C'est sympa Chri d'avoir un "retour" et que tu prennes le temps de me dire tes impressions! Oui film brillamment mis en scène (il a bien mérité son prix). Je ne suis pas cependant restée comme toi sans émotion: j'ai "marché"!Certes, le personnage, très introverti, pas bien causant, pas très attachant non plus apparaît très glacial, un peu "mécanique" mais le contraste avec ce qu'il est capable de faire ensuite montre bien la part d'ombre de l'Homme, et en particulier de ce type si "maîtrisé" comme tu le dis. De la même façon le sentiment amoureux à l'égard de sa voisine n'apparaissait pas non plus aussi lisible et marqué...pour justifier ensuite sa brutalité. Les archétypes habituels, attachés à ce genre de film sont un peu mis à mal et c'est plutôt tant mieux!

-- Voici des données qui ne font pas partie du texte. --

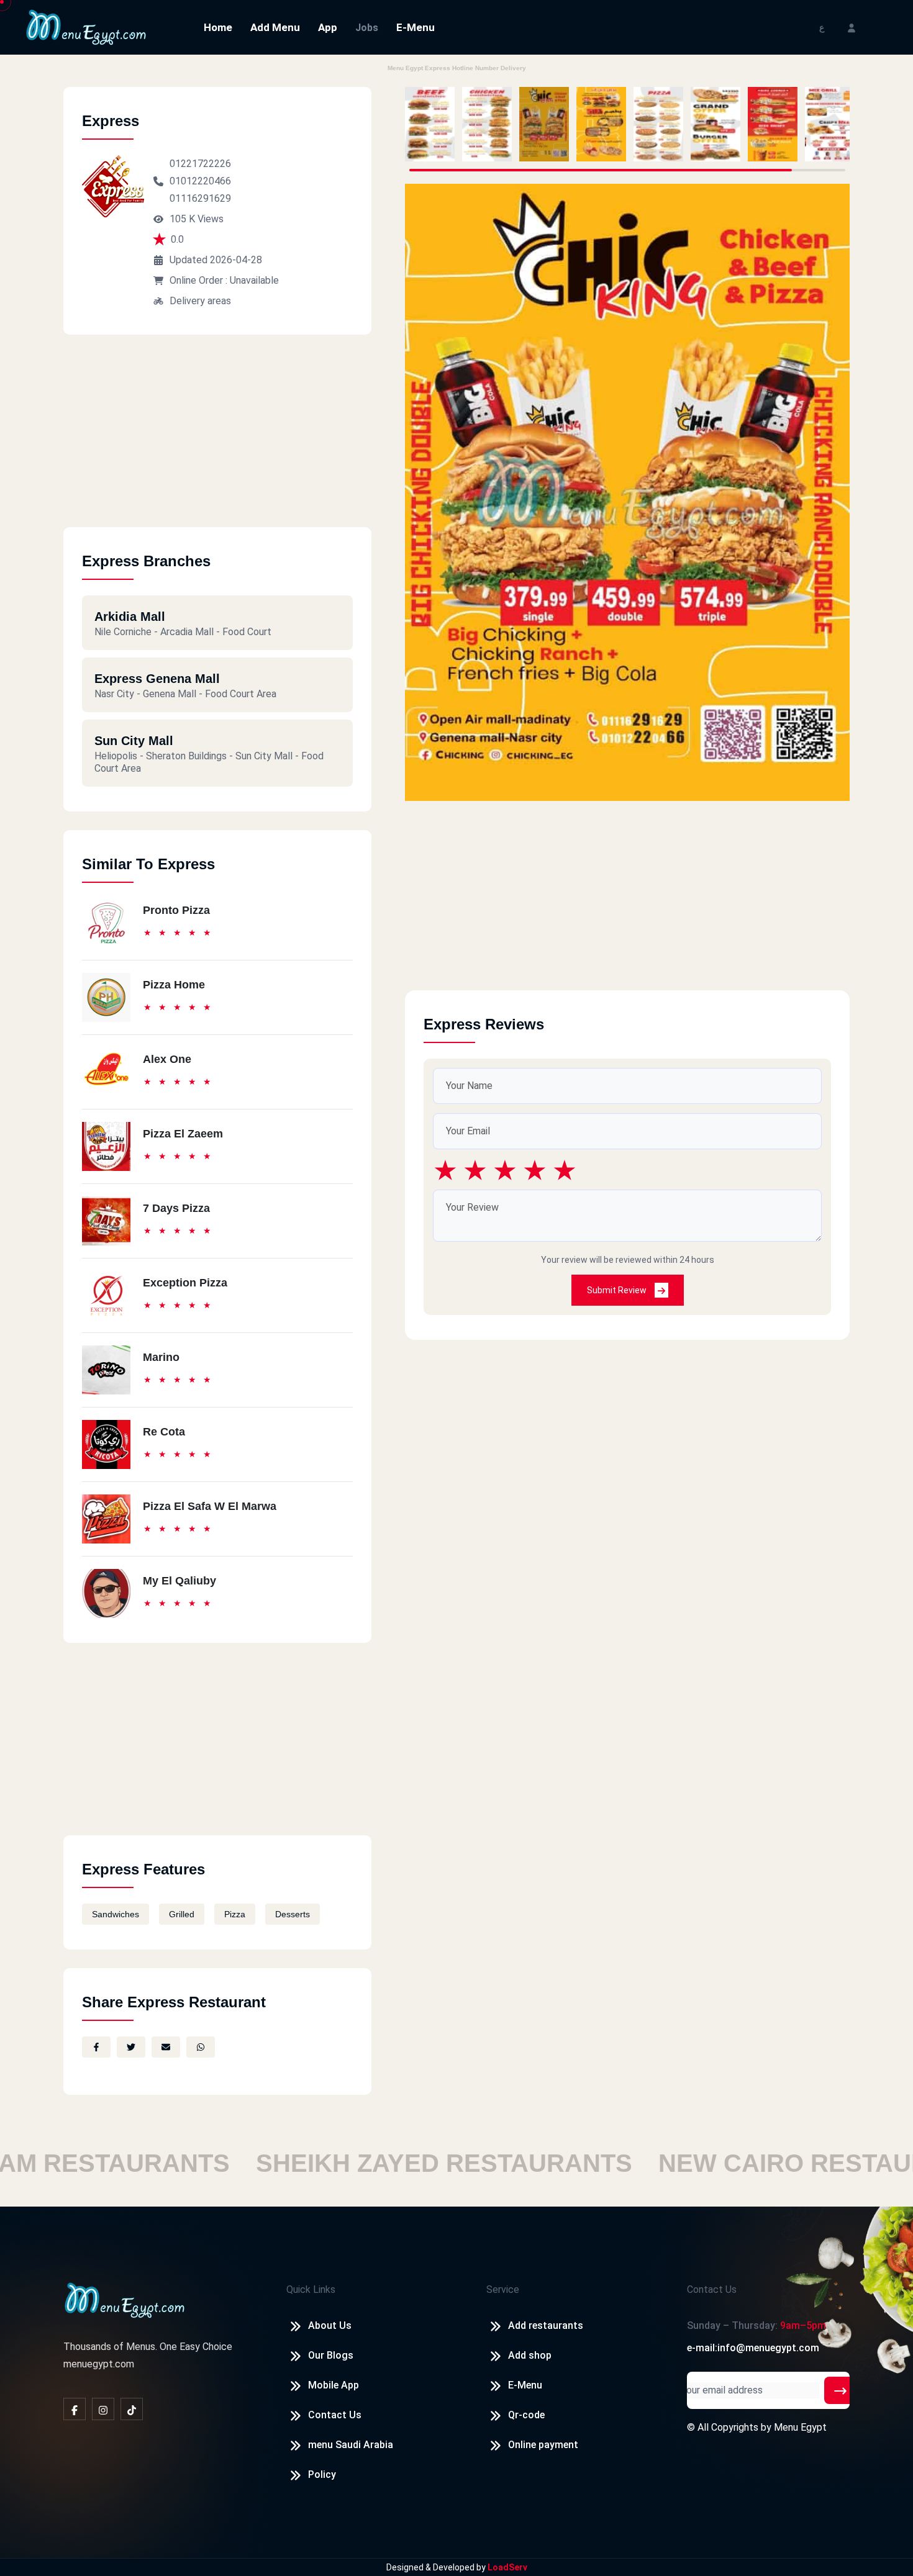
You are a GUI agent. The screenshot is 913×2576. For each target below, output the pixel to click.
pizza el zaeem (183, 1134)
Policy (322, 2474)
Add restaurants (545, 2325)
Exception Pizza (185, 1283)
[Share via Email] (166, 2047)
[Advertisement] (217, 440)
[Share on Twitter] (131, 2047)
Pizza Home (174, 984)
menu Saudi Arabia (350, 2445)
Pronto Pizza (176, 910)
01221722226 (200, 163)
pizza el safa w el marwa (209, 1506)
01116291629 (200, 198)
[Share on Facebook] (96, 2047)
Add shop (530, 2355)
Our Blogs (330, 2355)
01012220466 (200, 181)
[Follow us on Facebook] (74, 2409)
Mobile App (333, 2385)
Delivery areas (200, 301)
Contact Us (334, 2415)
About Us (330, 2325)
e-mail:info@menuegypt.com (753, 2348)
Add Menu (275, 27)
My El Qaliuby (179, 1581)
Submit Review (617, 1290)
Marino (161, 1357)
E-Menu (415, 27)
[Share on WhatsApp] (200, 2047)
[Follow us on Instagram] (103, 2409)
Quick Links (310, 2289)
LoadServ (507, 2567)
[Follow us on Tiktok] (131, 2409)
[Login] (851, 27)
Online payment (543, 2445)
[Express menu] (430, 124)
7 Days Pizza (176, 1208)
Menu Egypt (800, 2427)
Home (218, 27)
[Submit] (840, 2390)
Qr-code (526, 2415)
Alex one (167, 1059)
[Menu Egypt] (86, 26)
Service (502, 2289)
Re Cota (164, 1432)
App (327, 27)
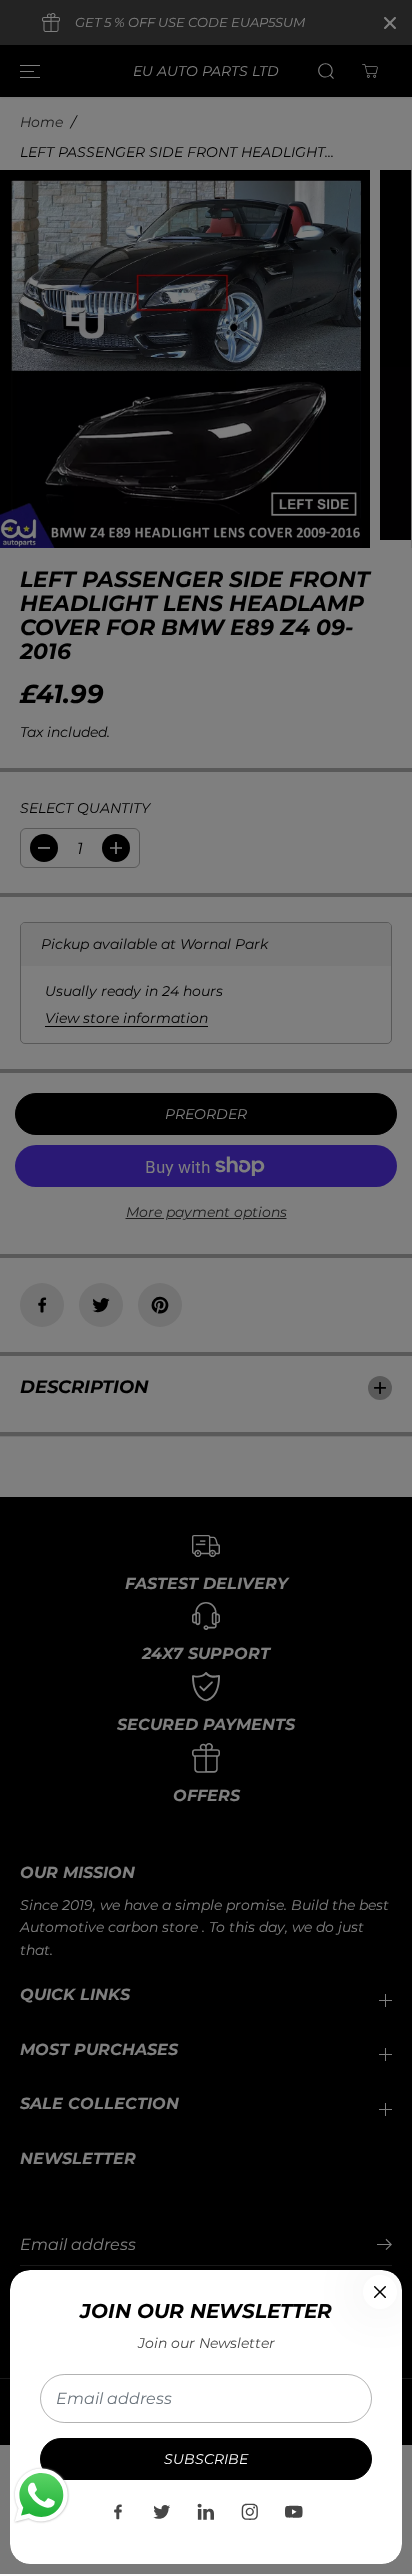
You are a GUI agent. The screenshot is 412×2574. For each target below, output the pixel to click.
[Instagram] (250, 2512)
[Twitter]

C'est toujours bien d'échanger, Chri. Cela ouvre toujours des perspectives et ... donne envie de voir le film dont tu me parles et qui est français, lui! (j'ai bien compris?)

Un grand merci Chri!

chri a dit…

Il n'y a évidemment pas de chauvinisme dans mes propos juste du plaisir de constater qu'il n'y a pas d'impérialisme du "bon" cinéma... Je regrette du reste qu'on ne voit pas plus "chez nous" d'autres cinémas comme l'indien, le roumain etc etc...
L'exercice de l'état est une réflexion en profondeur sur le pouvoir, ses limites, ses névroses, ses ravages, ses impuissances, aussi...

Marine a dit…

Quel film! Décrire Drive, je n'y arrive toujours pas. Décrire toutes les raisons qui m'ont fait tant l'aimer, y penser encore, non plus. Mais tu trouves les mots, Moune, comme toujours.
J'ai cependant remarqué que les personnes auxquelles je lai conseillé l'ont soit adoré, soit détesté. Je pense qu'avec ce film, il n'y a pas de juste milieu...
Pour continuer la chronique ciné, j'ai vu, dans le même style et sur le même thème (le pouvoir et la politique), Chri, les bien plus américaines Marches du pouvoir de Clooney. Décevant... Sujet vu et revu. Mais votre com me donne envie de voir ce qu'a bien pu faire Pierre Schöller! Merci!

Christine a dit…

Effectivement, certains films peuvent déclencher des réactions totalement contradictoires... C'est signe probablement qu'ils sont dérangeants.
Je parie que tu es allée voir Les marches du pouvoir pour le beau Ryan Gosling! :-))
Oui , les chroniques ciné sont intéressantes quand elles débouchent sur d'autres films à voir. Il y en a quelques-uns qui sortent en ce moment ou vont sortir qui méritent le détour; mais hélas, bien souvent, nos petites villes de province ne sont pas toujours dotées de cinémas qui ouvrent leurs écrans à des films plus discrets ou franchement moins commerciaux...

chri a dit…

Et oui, Christine tout le monde n'a pas un Utopia à ses pieds...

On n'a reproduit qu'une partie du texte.